В холле я встретила свою бывшую учительницу английского. Мы пожали друг другу руки, пошутили насчет того, как все изменилось в жизни, и она сообщила, что я не выиграла премию «Керри ингредиенте» за лучшее художественное произведение на ирландском языке в рамках Листоуэлской литературной недели. Она постаралась смягчить удар. Она сказала, что мои произведения просто не подходят для этого конкурса и меня вообще не следовало включать в список номинантов.
В эту минуту к нам подошла женщина из оргкомитета. Она выразила восторг по поводу моего приезда и напомнила, что сейчас всех будут фотографировать. На улице.

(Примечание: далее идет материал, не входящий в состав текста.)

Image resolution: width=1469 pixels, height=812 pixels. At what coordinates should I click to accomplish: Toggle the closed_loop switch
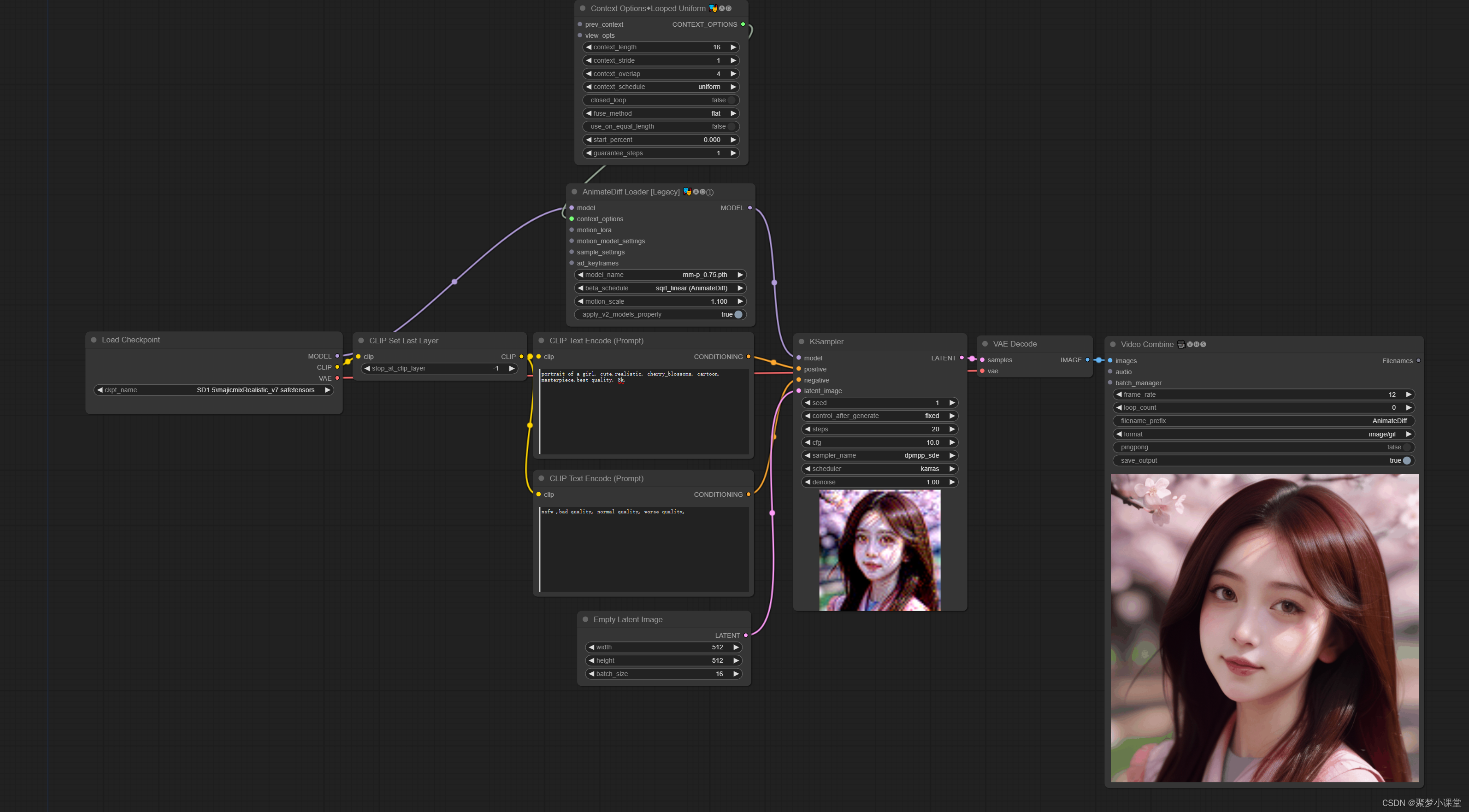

Отлично, сказала я и вышла на площадь. Я все шла и шла, пока не добралась до того места, где оставила машину. Я села в машину. Затем вылезла из машины, заглянула в местную скобяную лавку и куп ила два скромных пластмассовых ящика для балконных растений — дешевых и как раз нужного размера. После этого я завернула в магазин игрушек и купила дочурке игрушечный телефон. Я не ходила по магазинам уже сто лет. На сдачу я позвонила матери с настоящего телефона-автомата на площади. Она сказала, что с малышкой все хорошо. Я сказала, что не получила премию.
— Держись со всеми любезно, — с легкой ноткой истерики крикнула в трубку мать, когда послышались предупредительные гудки. — Слышишь? Постарайся вести себя мило со всеми, ладно?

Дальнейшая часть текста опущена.